Enhancing Speaking Styles in Conversational Text-to-Speech Synthesis with Graph-based Multi-modal Context Modeling
This addresses the need for more natural and context-aware speech synthesis in conversational AI applications, representing an incremental improvement over existing methods.
The paper tackled the problem of synthesizing speech with appropriate speaking styles in conversational text-to-speech systems by proposing a graph-based multi-modal context modeling method, which outperformed state-of-the-art methods in MOS and ABX preference rates.

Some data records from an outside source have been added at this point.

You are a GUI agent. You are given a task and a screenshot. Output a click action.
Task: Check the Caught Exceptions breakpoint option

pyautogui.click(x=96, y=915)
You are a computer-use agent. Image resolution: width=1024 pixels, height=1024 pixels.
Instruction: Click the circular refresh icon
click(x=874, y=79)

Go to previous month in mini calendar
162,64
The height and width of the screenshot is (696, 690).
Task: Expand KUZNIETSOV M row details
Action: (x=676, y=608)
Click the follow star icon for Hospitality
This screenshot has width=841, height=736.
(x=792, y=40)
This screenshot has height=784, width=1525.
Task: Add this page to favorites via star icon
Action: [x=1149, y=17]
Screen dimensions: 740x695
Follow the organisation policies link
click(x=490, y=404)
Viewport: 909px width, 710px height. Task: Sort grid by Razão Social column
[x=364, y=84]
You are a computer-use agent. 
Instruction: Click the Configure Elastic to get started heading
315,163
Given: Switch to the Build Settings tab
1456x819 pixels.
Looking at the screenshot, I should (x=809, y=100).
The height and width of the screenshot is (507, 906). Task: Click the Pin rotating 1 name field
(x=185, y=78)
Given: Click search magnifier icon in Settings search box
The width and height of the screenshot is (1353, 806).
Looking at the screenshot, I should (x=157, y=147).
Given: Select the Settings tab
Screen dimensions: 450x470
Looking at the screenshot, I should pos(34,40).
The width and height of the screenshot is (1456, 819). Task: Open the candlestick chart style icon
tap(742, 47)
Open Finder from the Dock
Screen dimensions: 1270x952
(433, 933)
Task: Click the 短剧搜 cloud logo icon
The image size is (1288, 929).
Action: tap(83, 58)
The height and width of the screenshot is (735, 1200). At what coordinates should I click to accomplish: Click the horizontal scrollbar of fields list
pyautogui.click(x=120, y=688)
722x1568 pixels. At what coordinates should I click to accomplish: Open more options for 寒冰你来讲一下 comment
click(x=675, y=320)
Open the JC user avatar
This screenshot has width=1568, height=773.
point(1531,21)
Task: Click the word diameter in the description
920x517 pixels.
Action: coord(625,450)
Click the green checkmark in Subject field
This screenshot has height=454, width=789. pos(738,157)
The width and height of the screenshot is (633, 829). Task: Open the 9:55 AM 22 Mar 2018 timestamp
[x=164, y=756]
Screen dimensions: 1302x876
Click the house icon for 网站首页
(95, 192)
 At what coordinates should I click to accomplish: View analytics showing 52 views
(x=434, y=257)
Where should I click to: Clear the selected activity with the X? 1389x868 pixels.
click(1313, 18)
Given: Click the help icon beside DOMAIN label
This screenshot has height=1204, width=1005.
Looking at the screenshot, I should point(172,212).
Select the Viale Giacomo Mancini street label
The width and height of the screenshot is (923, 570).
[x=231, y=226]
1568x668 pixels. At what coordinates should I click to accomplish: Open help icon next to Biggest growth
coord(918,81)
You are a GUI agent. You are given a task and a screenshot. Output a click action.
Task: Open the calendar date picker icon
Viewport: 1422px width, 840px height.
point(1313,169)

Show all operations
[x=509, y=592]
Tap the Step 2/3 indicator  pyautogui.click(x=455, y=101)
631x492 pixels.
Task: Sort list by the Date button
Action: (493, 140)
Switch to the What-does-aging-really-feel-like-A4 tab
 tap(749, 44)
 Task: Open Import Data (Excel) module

Comparing with traditional text-to-speech (TTS) systems, conversational TTS systems are required to synthesize speeches with proper speaking style confirming to the conversational context. However, state-of-the-art context modeling methods in conversational TTS only model the textual information in context with a recurrent neural network (RNN). Such methods have limited ability in modeling the inter-speaker influence in conversations, and also neglect the speaking styles and the intra-speaker inertia inside each speaker. Inspired by DialogueGCN and its superiority in modeling such conversational influences than RNN based approaches, we propose a graph-based multi-modal context modeling method and adopt it to conversational TTS to enhance the speaking styles of synthesized speeches. Both the textual and speaking style information in the context are extracted and processed by DialogueGCN to model the inter- and intra-speaker influence in conversations. The outputs of DialogueGCN are then summarized by attention mechanism, and converted to the enhanced speaking style for current utterance. An English conversation corpus is collected and annotated for our research and released to public. Experiment results on this corpus demonstrate the effectiveness of our proposed approach, which outperforms the state-of-the-art context modeling method in conversational TTS in both MOS and ABX preference rate.